Monday, December 24, 2007

Why is malaria such a burden?

Dear Colleagues

Malaria is a burden because it is so prevalent in Africa and it is a debilitating disease. It is a killer disease especially for very young children and pregnant women. People cannot work when they are suffering a malaria attack. There have been estimates of the loss of economic output caused by malaria ... and they are significant ... maybe as much as $15 billion a year.

This number is not particularly meaningful, because it does nothing to answer the question of WHY malaria is a burden.

Part of the answer to this question is that national and international leadership has failed to make malaria control a priority and has neither deployed enough money, nor has used the money in the most cost effective way. Though malaria has been brought under control in many places, it remains a serious disease in the malaria endemic areas of Africa.

The international campaign to ban the use of DDT had a serious impact on malaria control programs, and while this was a factor in the failure to control malaria, it was only part of the explanation. Another part was the lack of interest in malaria on the part of the international donor community as a whole, and another part was the lack of leadership on the matter from the governments of Africa.

Over the years, drug therapy to minimize the impact of malaria has become less and less effective, as resistance has built up. Low cost chloroquine is not longer and effective therapy and much more costly drugs have to be used. Few are able to benefit from these drugs unless they are funded by donors.

Since 2000, there has been more interest in malaria control, and a much increased donor funding of programs to address the malaria crisis. But though there has been substantially more money, there are questions about how effective the increased funding has been in reducing the burden of malaria in society.
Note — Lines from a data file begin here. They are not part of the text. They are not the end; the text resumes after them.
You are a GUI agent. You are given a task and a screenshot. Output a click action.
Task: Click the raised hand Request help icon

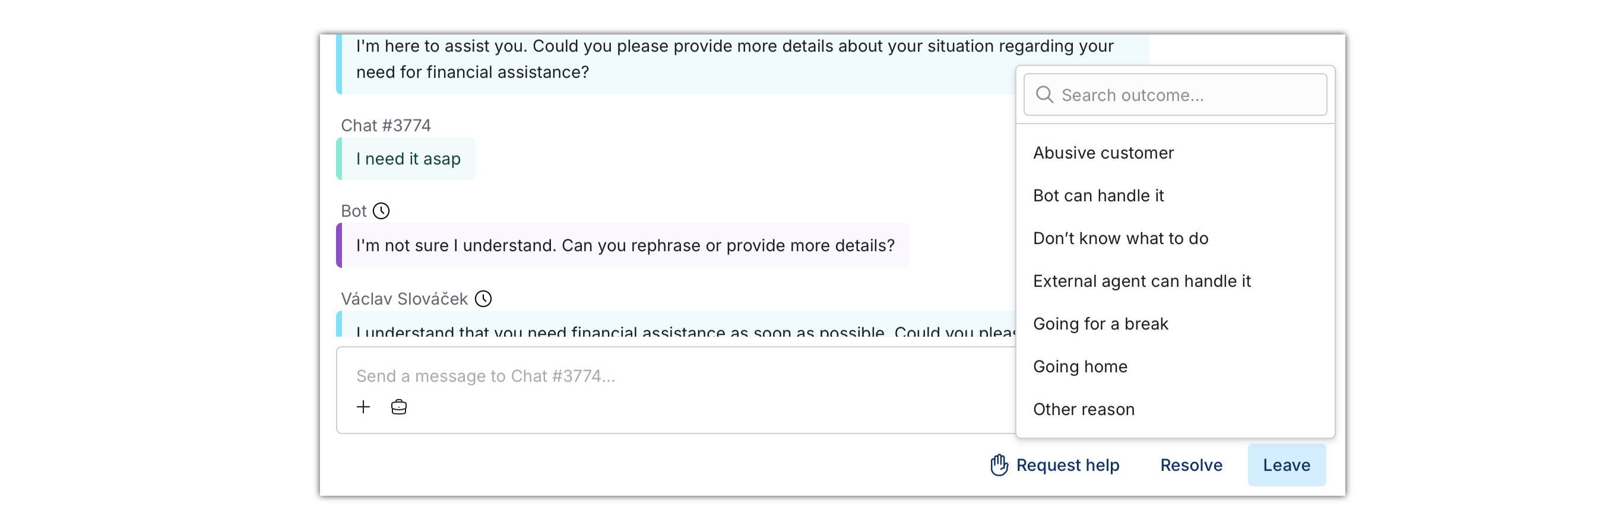[999, 465]
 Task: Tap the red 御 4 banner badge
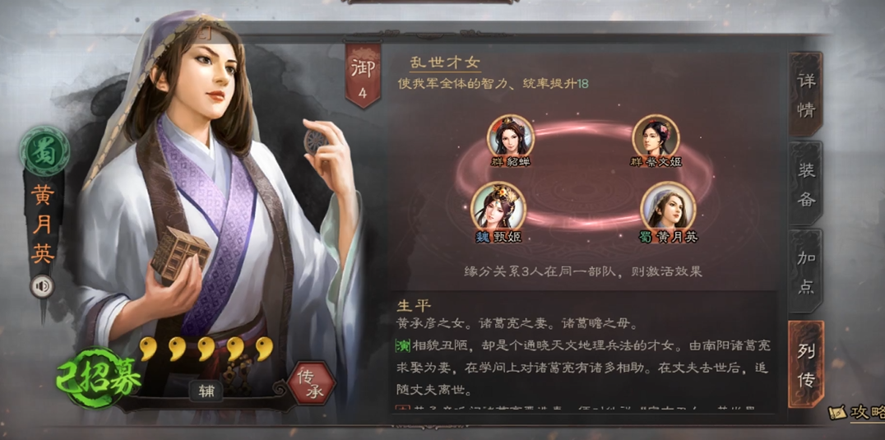[363, 75]
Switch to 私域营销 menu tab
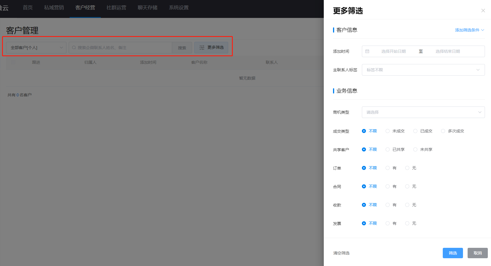This screenshot has width=491, height=266. pyautogui.click(x=54, y=8)
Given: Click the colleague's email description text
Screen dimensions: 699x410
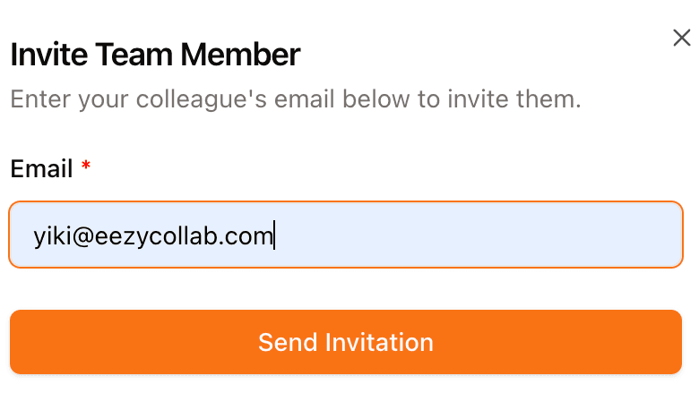Looking at the screenshot, I should (x=296, y=98).
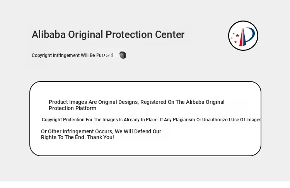
Task: Click the word 'Center' in the title
Action: click(170, 34)
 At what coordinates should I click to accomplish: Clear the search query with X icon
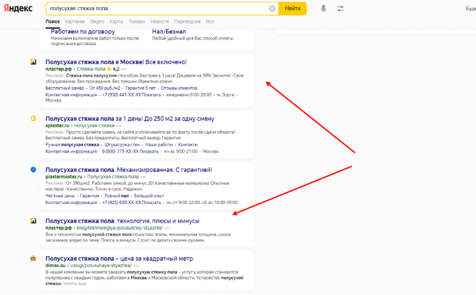(272, 8)
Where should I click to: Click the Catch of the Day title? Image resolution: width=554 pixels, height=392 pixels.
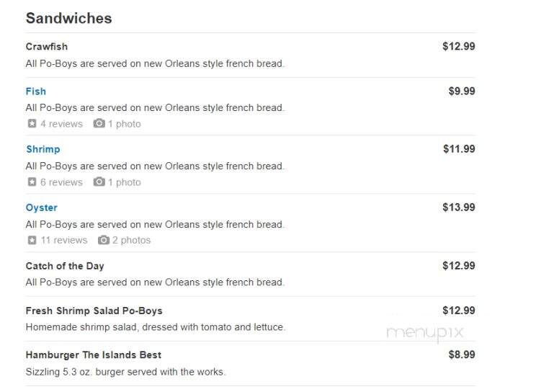click(65, 266)
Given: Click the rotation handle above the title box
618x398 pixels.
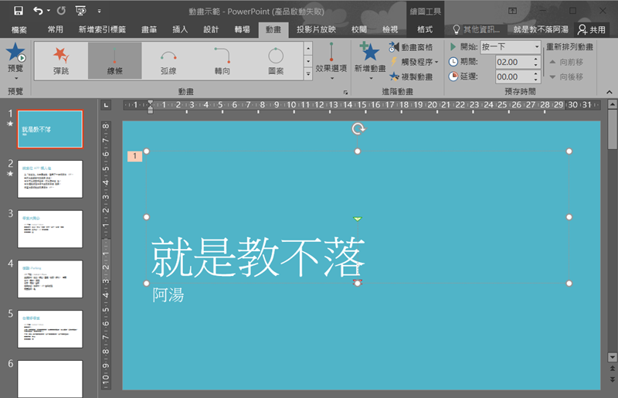Looking at the screenshot, I should 358,129.
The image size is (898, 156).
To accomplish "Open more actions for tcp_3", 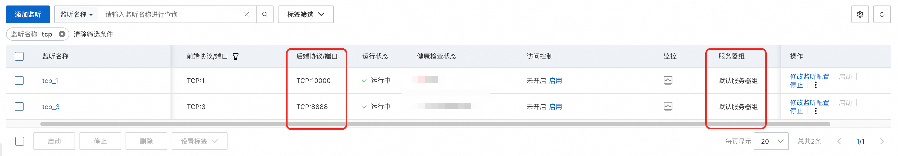I will (x=815, y=111).
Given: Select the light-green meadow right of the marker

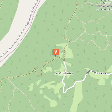Looking at the screenshot, I should click(x=69, y=53).
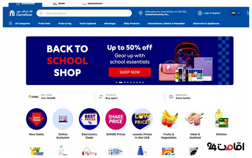Open the shopping cart icon

[x=248, y=13]
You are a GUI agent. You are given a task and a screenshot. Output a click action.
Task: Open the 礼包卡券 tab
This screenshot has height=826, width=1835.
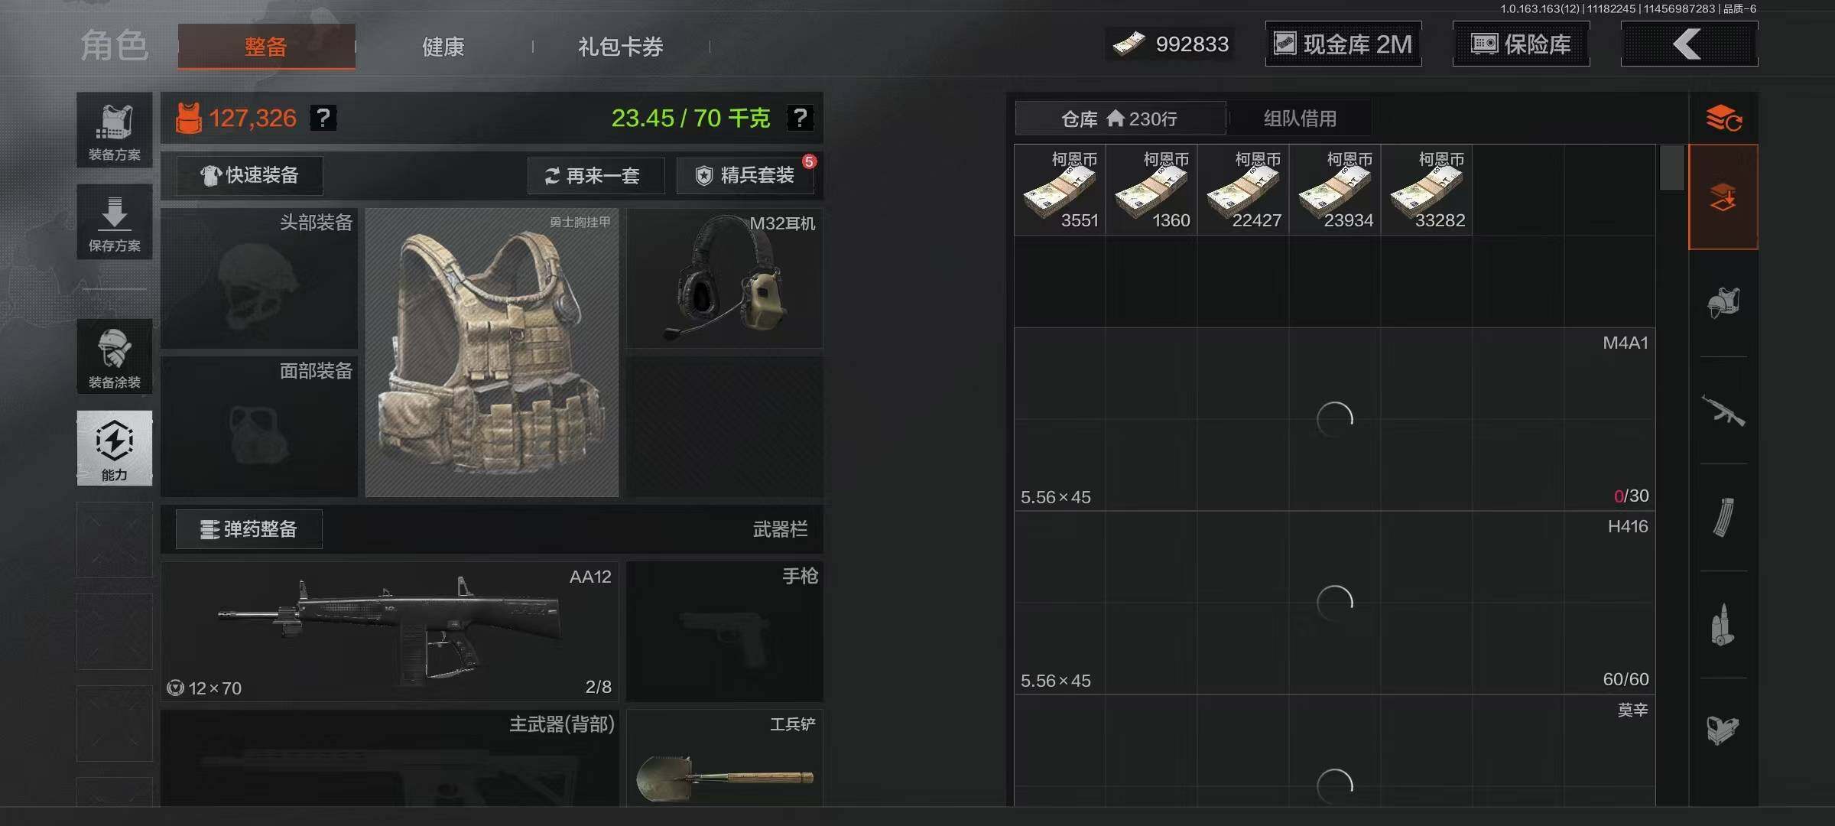click(x=621, y=47)
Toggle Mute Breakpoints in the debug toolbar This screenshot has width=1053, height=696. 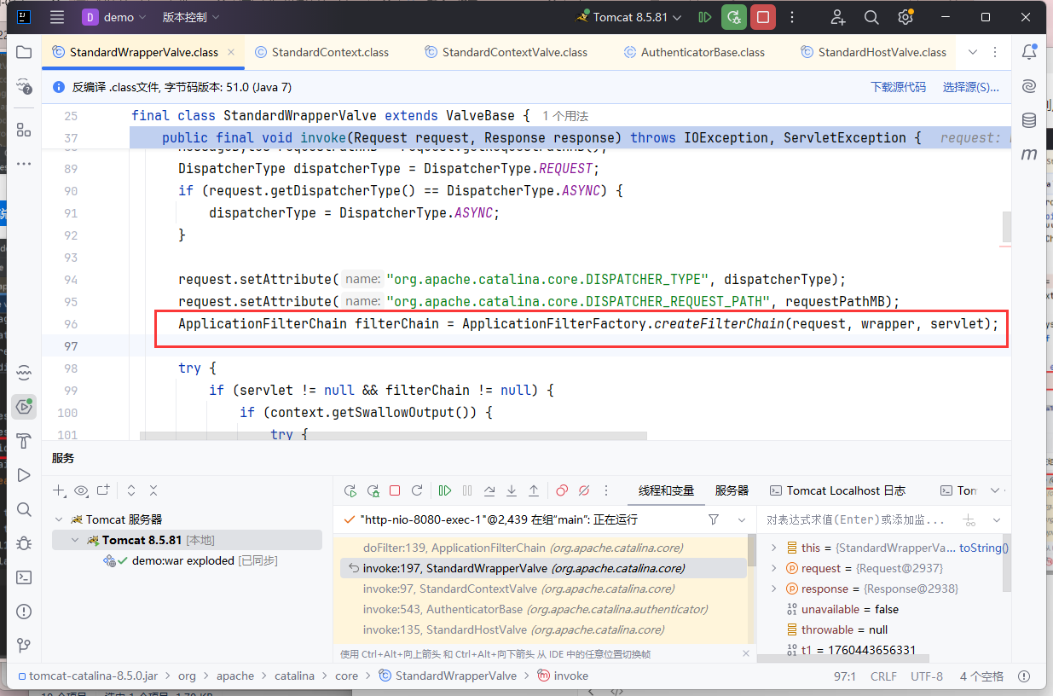point(584,490)
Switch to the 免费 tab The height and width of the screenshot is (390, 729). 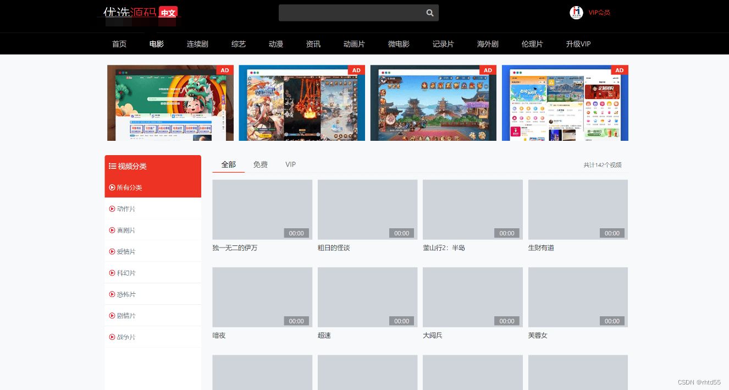260,164
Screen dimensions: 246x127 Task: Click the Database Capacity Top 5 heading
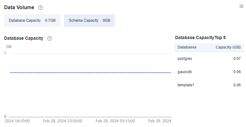200,38
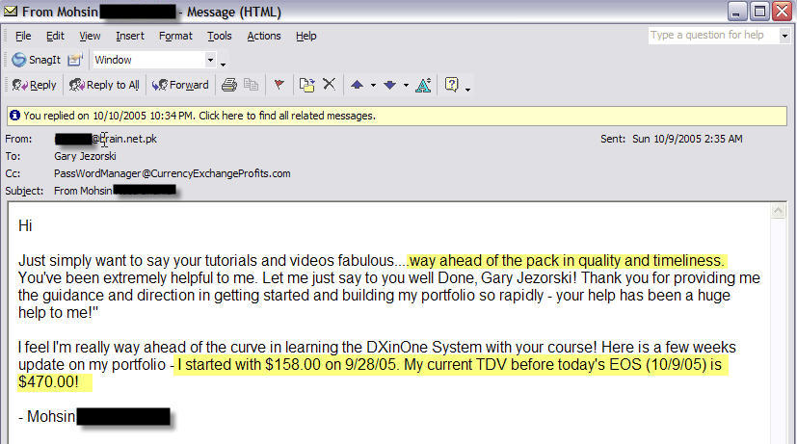Expand the next item arrow dropdown
The image size is (797, 444).
406,85
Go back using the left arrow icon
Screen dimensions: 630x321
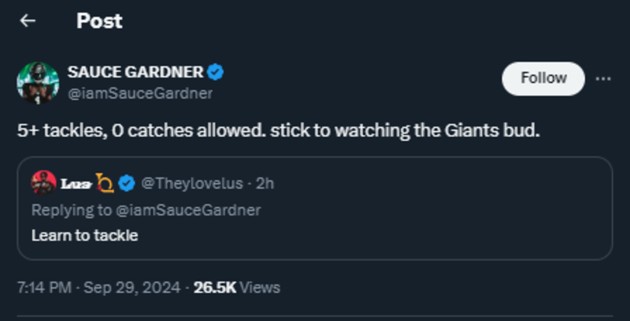(27, 21)
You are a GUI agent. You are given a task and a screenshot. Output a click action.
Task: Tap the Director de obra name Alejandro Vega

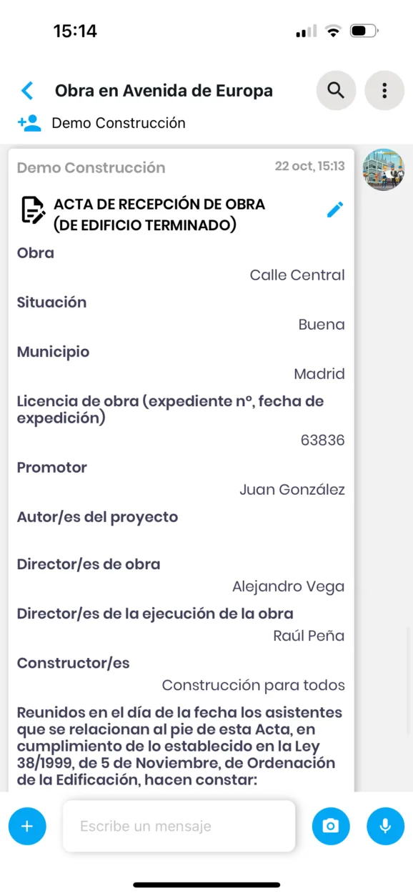click(x=288, y=586)
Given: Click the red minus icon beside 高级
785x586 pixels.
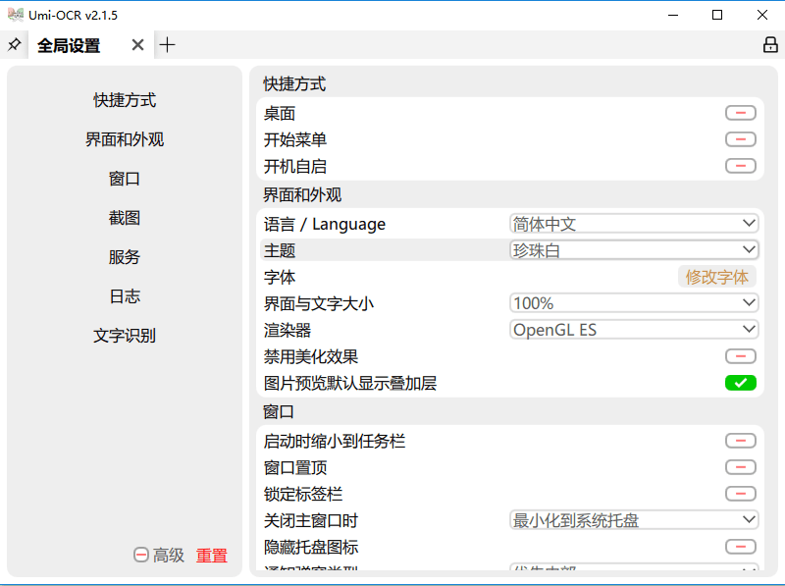Looking at the screenshot, I should coord(140,555).
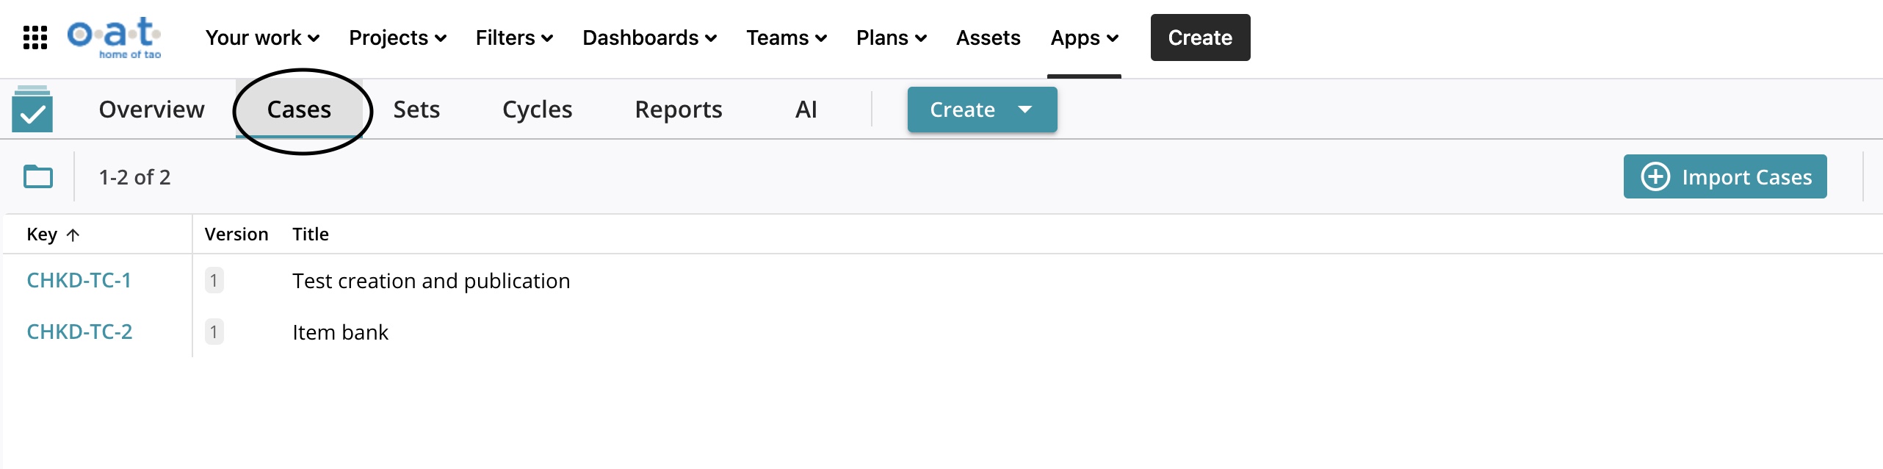The image size is (1883, 469).
Task: Open the folder tree icon
Action: point(38,177)
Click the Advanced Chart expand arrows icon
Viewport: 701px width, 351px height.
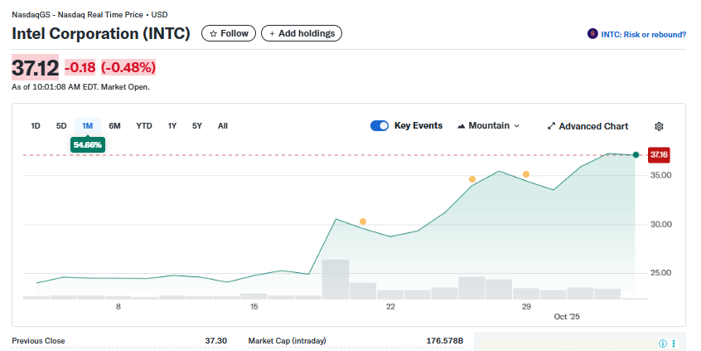551,126
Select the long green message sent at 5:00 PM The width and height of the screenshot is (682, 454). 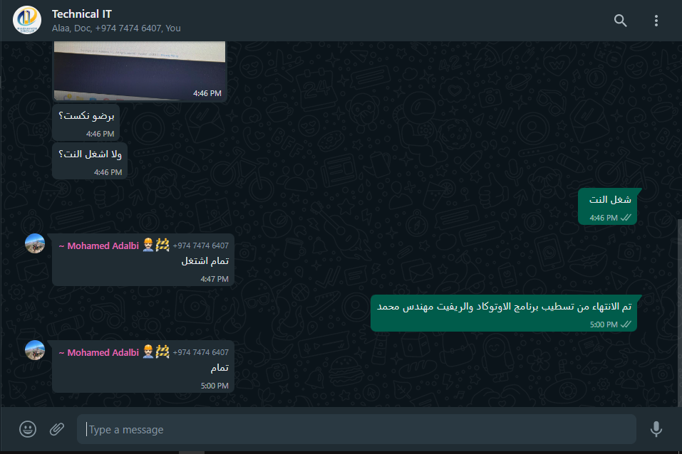504,313
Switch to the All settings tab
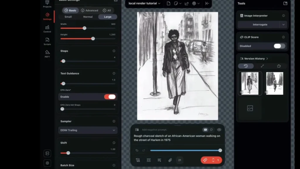 (x=107, y=10)
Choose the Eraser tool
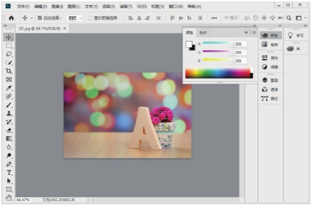The image size is (311, 205). click(9, 130)
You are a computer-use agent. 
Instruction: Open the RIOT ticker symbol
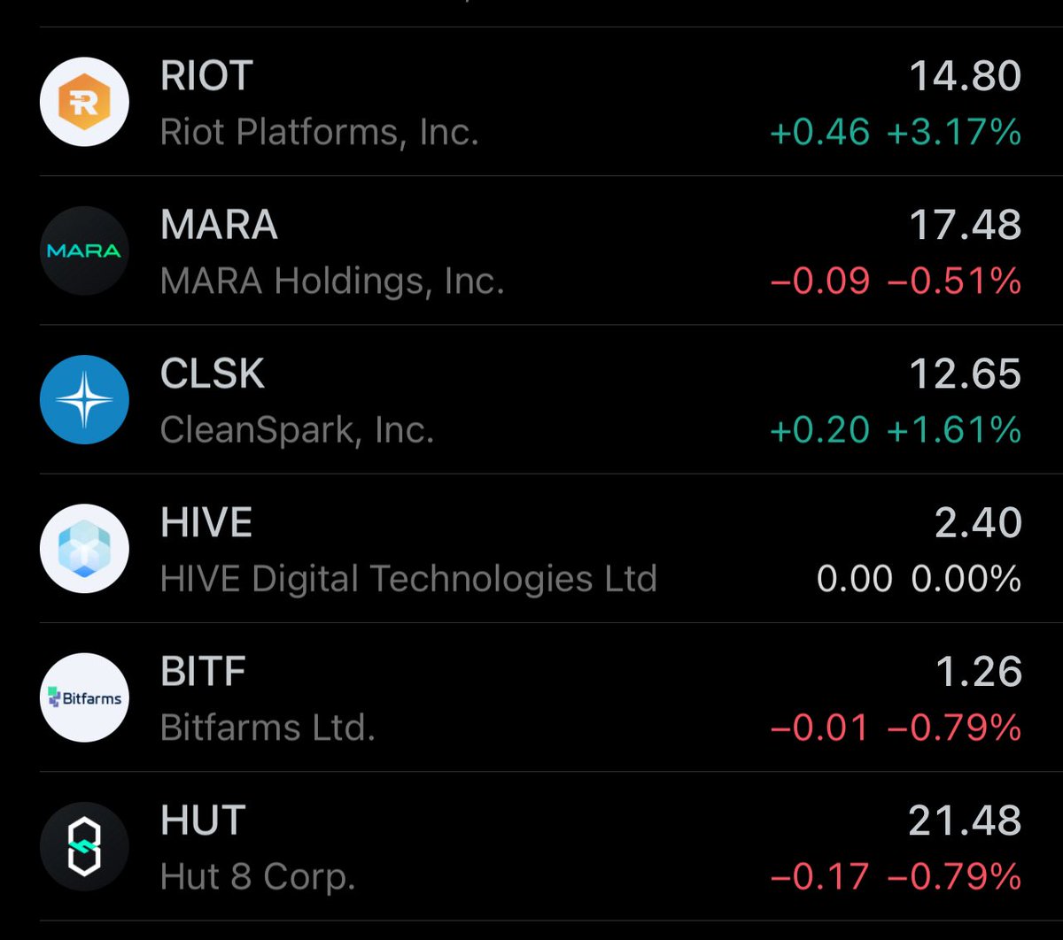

Clearly there has been some success ... but success has been measured more in the amount of coverage a program has achieved rather than the results that have achieved. Yes ... more people have bednets, and yes ... more people slept under them last night ... but how much less malaria, and how much less prevalence of the parasite. These latter questions are not being answered.

There is significant focus on mortality, especially young children and pregnant women. This results in reduced mortality for these groups ... which has a human value, but not so much an economic value. One without the other is not enough.

There is little or no attention being paid to the morbidity of working age adults. This is the group that is needed to make the economy improve, and make it possible for the society to move forward. Without this, malaria will remain a burden.

There is a lot of work to do to optimise the fund flows in the malaria subsector so that the burden of malaria is reduced as rapidly as possible and in a way that is sustainable. Tr-Ac-Net models suggest that programs that have a clear geographic focus, that consider the whole population, that incorporate all possible control interventions and are optimized based on good data can have a very rapid impact ... but this is not what is being done in most of Africa and by most implementing organizations.

The programs developed by the Integrated Malaria Management Consortium aim to address the malaria problem using a full range of interventions, and using scientific and management data to drive operational activities and the allocation of resources.

It is going to be interesting to see how many programs will demonstrate a reduction in the burden of malaria in 2008.